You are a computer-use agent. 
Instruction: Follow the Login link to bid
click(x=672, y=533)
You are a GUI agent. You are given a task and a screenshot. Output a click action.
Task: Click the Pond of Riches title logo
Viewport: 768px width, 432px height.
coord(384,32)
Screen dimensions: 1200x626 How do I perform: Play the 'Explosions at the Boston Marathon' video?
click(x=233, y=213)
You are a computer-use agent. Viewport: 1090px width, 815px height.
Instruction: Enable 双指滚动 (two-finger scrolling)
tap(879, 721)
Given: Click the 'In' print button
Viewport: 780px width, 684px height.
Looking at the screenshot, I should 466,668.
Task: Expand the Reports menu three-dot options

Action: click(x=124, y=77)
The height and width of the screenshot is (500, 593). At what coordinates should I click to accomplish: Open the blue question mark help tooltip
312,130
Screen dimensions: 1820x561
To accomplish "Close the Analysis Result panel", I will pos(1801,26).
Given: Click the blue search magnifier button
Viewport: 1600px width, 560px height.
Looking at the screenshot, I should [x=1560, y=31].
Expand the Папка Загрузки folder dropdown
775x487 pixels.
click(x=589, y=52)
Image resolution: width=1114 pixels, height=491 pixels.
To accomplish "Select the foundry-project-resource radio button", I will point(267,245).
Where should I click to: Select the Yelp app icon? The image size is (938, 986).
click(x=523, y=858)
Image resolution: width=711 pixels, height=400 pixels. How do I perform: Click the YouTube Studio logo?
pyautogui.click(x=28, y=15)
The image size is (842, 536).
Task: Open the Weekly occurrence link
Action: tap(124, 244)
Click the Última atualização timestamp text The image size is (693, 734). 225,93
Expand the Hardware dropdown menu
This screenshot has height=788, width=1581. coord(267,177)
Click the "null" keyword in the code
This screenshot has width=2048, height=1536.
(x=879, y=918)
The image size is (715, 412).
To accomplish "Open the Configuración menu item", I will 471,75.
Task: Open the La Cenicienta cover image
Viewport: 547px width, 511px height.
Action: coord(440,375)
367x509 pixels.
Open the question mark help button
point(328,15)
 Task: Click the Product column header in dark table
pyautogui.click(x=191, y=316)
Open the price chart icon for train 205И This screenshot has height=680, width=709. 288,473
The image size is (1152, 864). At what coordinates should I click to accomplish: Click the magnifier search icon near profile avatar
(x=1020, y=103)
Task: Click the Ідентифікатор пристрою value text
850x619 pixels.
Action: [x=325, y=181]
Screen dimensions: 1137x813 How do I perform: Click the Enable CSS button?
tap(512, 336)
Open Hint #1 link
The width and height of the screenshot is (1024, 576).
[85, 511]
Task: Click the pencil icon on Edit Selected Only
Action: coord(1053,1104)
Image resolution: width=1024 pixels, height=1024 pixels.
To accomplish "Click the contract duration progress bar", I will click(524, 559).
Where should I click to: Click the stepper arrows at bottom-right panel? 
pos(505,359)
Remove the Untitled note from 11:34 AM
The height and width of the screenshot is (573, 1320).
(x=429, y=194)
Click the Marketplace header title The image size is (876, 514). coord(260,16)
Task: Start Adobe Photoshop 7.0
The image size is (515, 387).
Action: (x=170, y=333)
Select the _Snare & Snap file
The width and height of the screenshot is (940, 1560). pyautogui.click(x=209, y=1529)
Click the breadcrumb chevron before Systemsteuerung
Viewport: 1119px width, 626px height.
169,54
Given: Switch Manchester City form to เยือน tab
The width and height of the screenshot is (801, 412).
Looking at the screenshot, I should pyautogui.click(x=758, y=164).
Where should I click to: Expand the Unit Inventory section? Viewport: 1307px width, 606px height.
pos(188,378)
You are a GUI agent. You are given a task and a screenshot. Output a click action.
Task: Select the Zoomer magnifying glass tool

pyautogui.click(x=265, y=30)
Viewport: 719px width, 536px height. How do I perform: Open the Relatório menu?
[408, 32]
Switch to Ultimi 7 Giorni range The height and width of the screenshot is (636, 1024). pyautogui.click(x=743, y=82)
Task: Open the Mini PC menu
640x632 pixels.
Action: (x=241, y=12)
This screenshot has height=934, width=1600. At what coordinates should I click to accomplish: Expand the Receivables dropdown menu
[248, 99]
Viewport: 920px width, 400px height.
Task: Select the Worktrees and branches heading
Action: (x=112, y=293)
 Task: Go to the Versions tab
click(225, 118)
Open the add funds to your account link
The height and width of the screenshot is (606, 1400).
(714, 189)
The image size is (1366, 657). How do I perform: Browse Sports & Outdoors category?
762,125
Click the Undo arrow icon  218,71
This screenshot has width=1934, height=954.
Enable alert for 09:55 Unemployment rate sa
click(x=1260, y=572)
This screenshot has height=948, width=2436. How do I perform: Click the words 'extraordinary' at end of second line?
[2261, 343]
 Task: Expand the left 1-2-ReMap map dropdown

——————

> **Task**: Copy every line of the material above in which the word "Switch" appears.

> **Output below**:
Given: Switch Manchester City form to เยือน tab
Switch to Ultimi 7 Giorni range The height and width of the screenshot is (636, 1024). pyautogui.click(x=743, y=82)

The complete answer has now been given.